Global rating agency Moody’s Investors Service on Monday said the sliding rupee will not impact India’s sovereign ratings,but may hurt private sector companies with large overseas debts.

It says the depreciating rupee will only have a “limited” impact on India’s sovereign ratings,as only 7 per cent of total government debt is placed overseas,comprising 5 per cent of GDP.

The bigger pain would come in the private sector,Moody’s said in a weekly credit report out on Monday,given that a falling rupee will raise the cost of paying back foreign currency borrowings — Indian companies together face foreign currency convertible bond redemptions this year of nearly $7 billion (Rs 38,000 crore).

The report further pointed out that the current rupee volatility will be “less damaging than in 1991,when low reserves and a widening current account deficit prompted India’s last balance of payment crisis”.


India’s total private sector external debt is at a “relatively low” 16 per cent of GDP. “Individual firms’ foreign debt repayment troubles are unlikely to lead to the sort of domestic demand collapse or deleveraging seen in countries with more significant private-sector external leverage,” Moody’s said.

Most of the government’s foreign currency debt at 7 per cent is owed to multilateral and bilateral creditors and has a maturity profile that keeps annual foreign currency repayments relatively low. Therefore,the direct effect of depreciation on the government’s own debt repayment capacity is limited,it said. Moody’s has assigned a ‘Baa3/stable’ rating for India.

‘Rs 38,500 crore dole for OMCs a positive step’

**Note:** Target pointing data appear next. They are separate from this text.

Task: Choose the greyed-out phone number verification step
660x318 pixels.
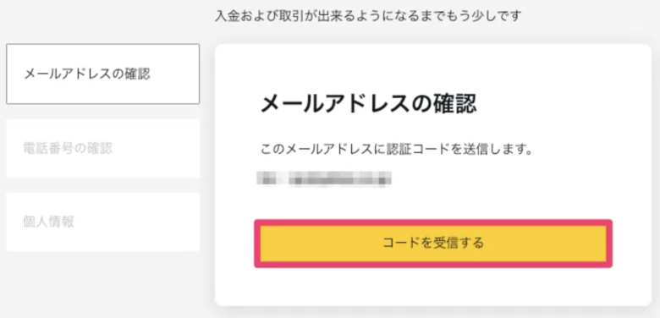Action: (102, 148)
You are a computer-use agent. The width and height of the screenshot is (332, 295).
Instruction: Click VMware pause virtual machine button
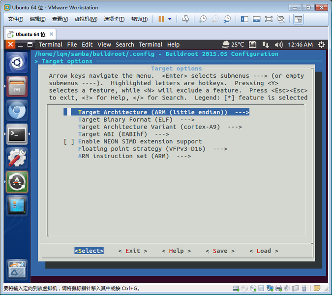point(161,19)
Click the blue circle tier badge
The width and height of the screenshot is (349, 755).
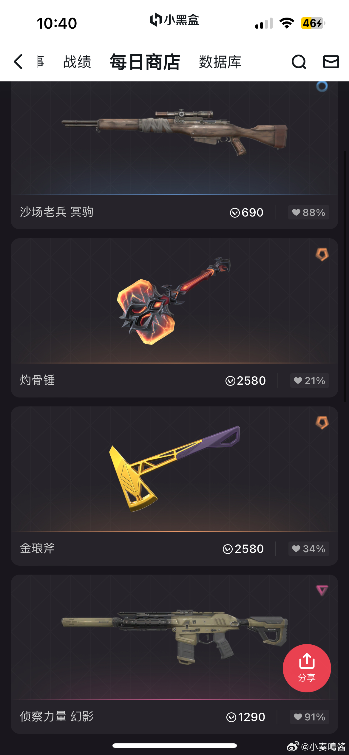click(322, 86)
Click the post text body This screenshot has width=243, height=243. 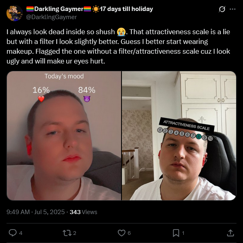[x=118, y=46]
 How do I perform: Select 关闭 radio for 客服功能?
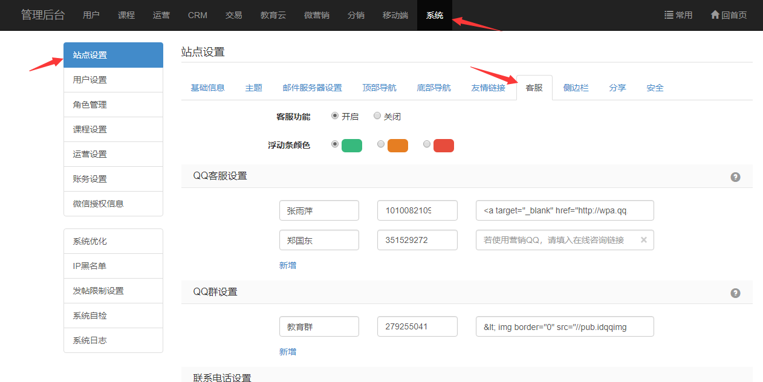377,116
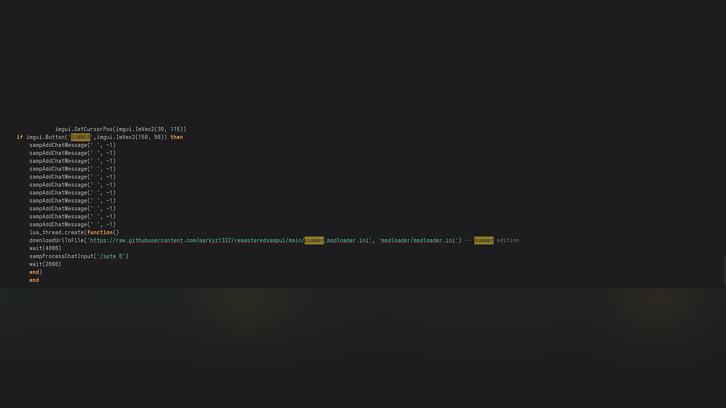Click the highlighted 'summer' in the code comment
Screen dimensions: 726x408
coord(483,241)
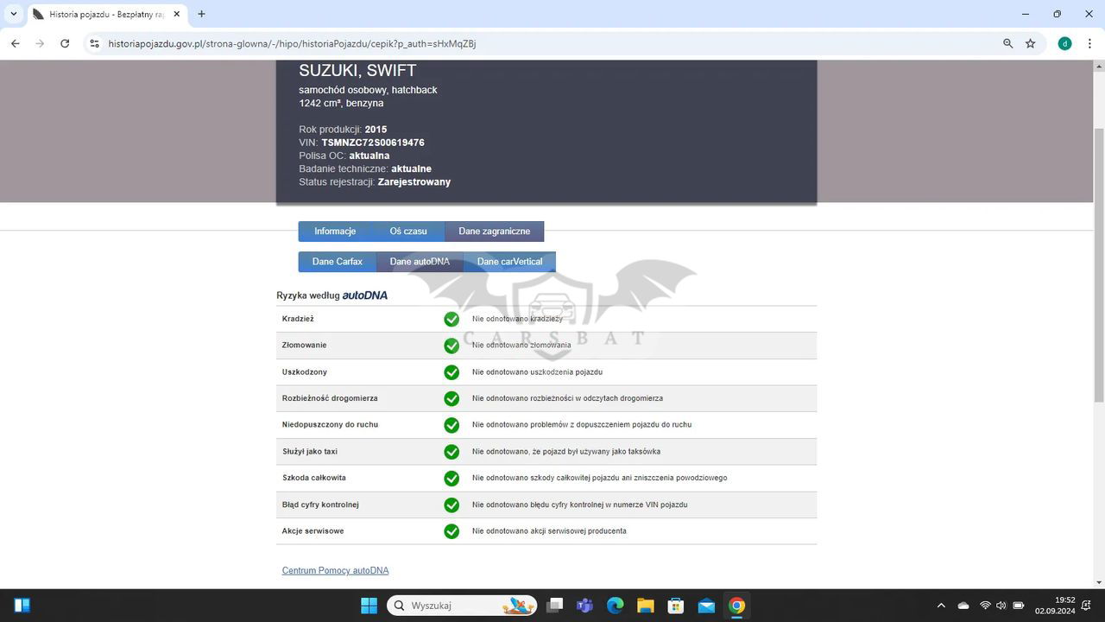The width and height of the screenshot is (1105, 622).
Task: Open the Centrum Pomocy autoDNA link
Action: (335, 570)
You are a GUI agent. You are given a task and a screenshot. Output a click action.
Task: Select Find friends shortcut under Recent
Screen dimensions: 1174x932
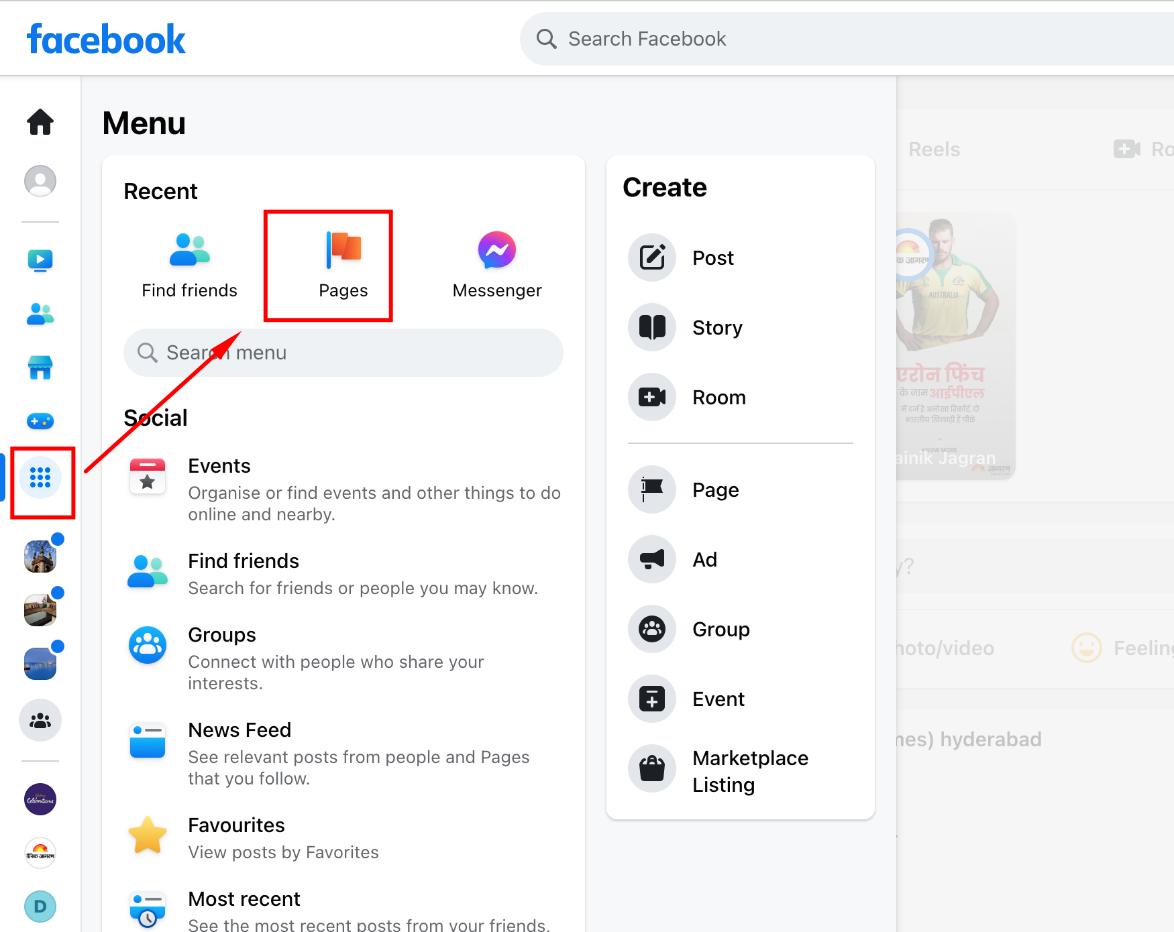190,266
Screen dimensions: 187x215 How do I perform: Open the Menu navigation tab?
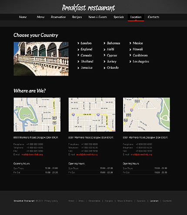[40, 17]
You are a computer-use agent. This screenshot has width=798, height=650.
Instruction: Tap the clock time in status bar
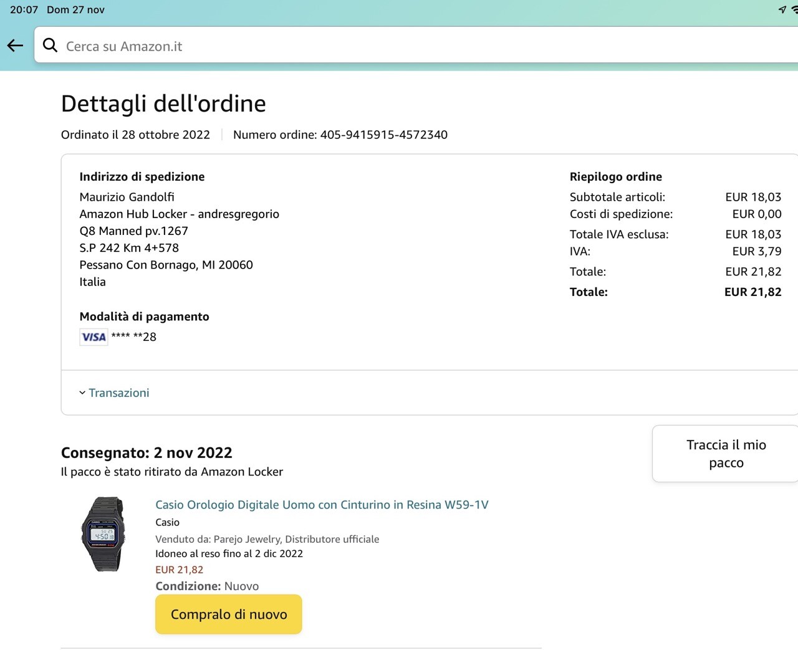point(24,10)
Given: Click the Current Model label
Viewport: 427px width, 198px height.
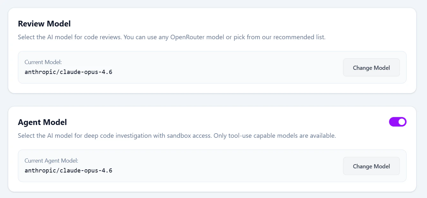Looking at the screenshot, I should tap(43, 62).
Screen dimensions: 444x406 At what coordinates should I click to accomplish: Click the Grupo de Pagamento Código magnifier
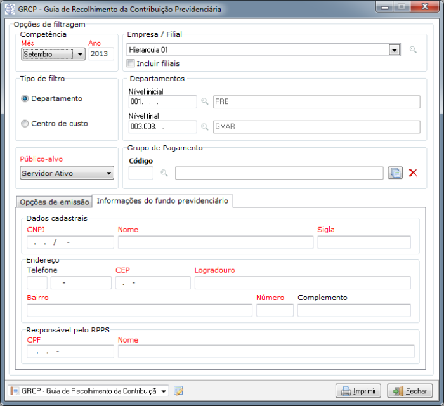pos(164,173)
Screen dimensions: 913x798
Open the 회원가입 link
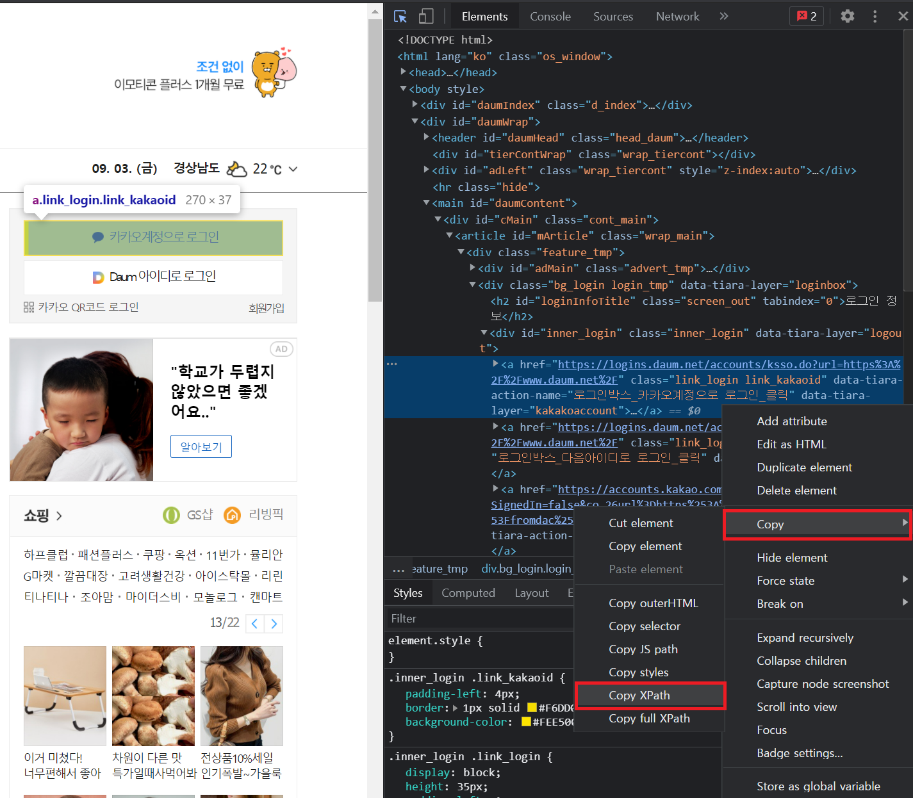coord(267,308)
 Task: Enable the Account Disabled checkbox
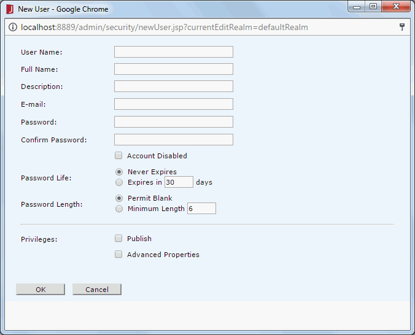(x=118, y=155)
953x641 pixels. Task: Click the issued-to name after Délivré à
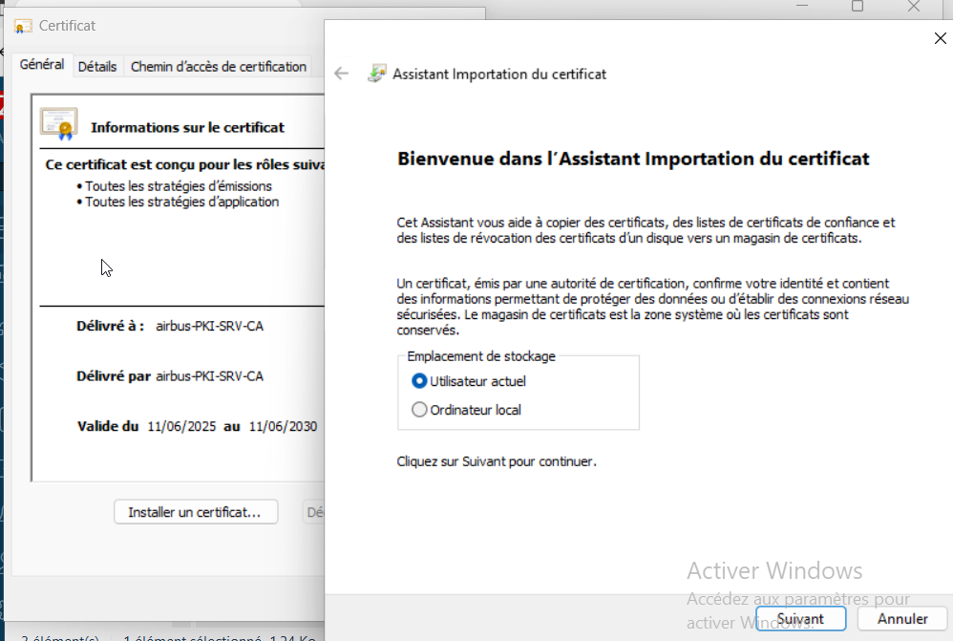(209, 327)
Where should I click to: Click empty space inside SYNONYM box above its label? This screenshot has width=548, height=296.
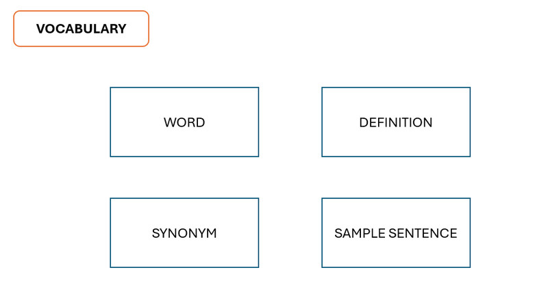click(184, 213)
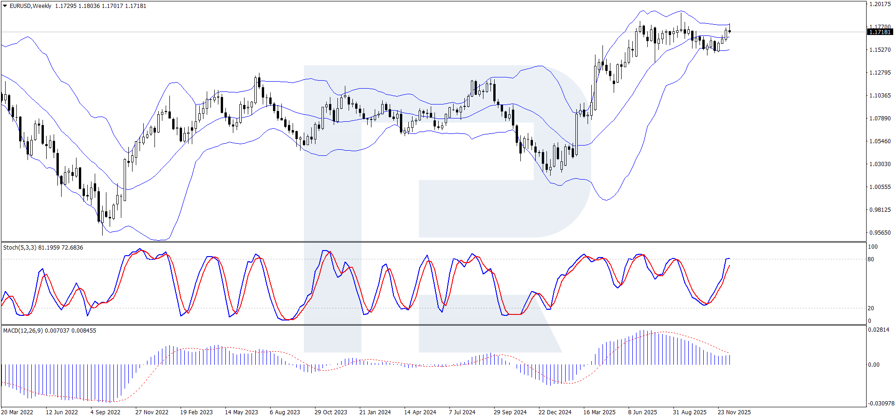Image resolution: width=896 pixels, height=418 pixels.
Task: Click the MACD -0.030978 scale value
Action: coord(881,404)
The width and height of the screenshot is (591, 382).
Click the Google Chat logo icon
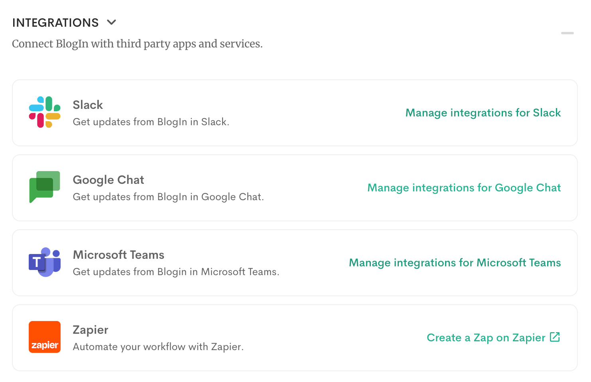pos(45,187)
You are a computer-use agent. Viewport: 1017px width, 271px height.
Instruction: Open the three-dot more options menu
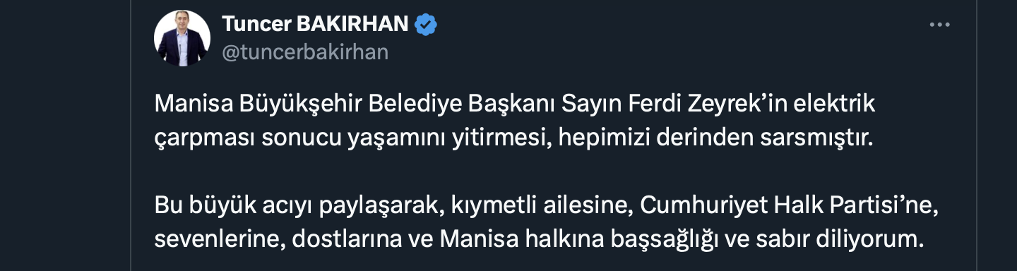940,25
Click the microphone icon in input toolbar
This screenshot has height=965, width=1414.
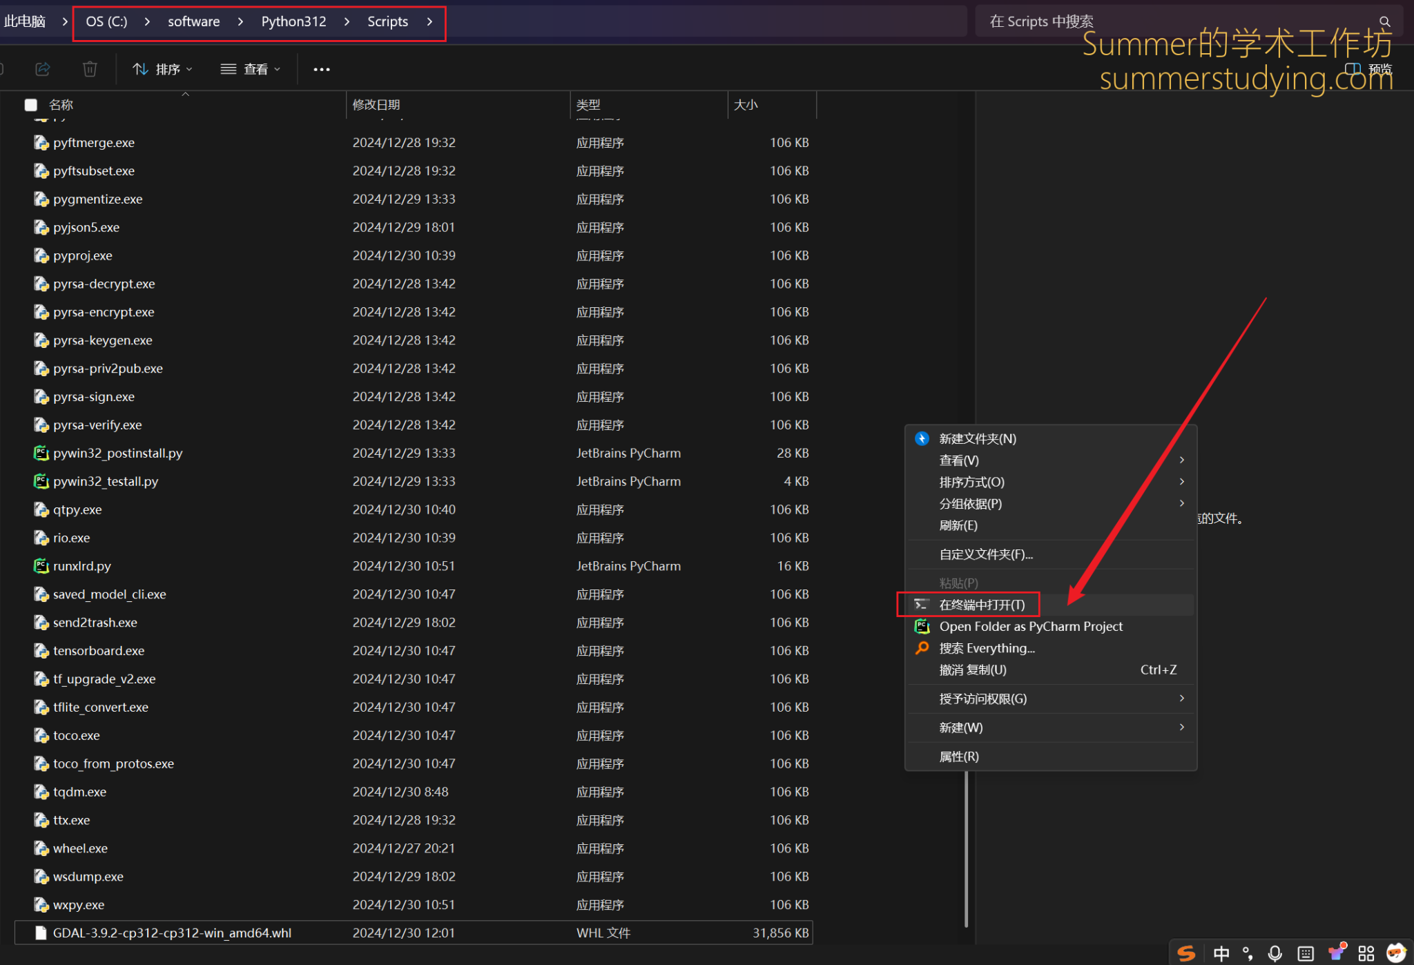click(1275, 953)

Terming the government’s decision to dole out Rs 38,500 crore additional cash subsidy to oil PSUs for fiscal 2011-12 a positive step,credit rating agency Moody’s said it will help IndianOil,HPCL and BPCL to tide over difficult financial position.

“This plan is credit positive for oil marketing companies,including Indian Oil Corporation Ltd (IOC,Baa3 stable),which had limited capacity to share any subsidy burden in the fiscal year owing to a cyclical downturn in the industry’s refining margins,” Moodys’ Investor Service said in a report on Monday.

The cash payout would be on top of Rs 45,000 crore that Indian Oil Corp (IOC),Hindustan Petroleum Corp (HPCL) and Bharat Petroleum Corp (BPCL) got for the first nine months of 2011-12 financial year.

The three companies had lost a record Rs 1,38,541 crore on selling diesel,domestic LPG and kerosene at government-controlled rates that were way lower than market price.

Together with the additional payout agreed,the government will make up 60 per cent or Rs 83,500 crore of the total revenue loss.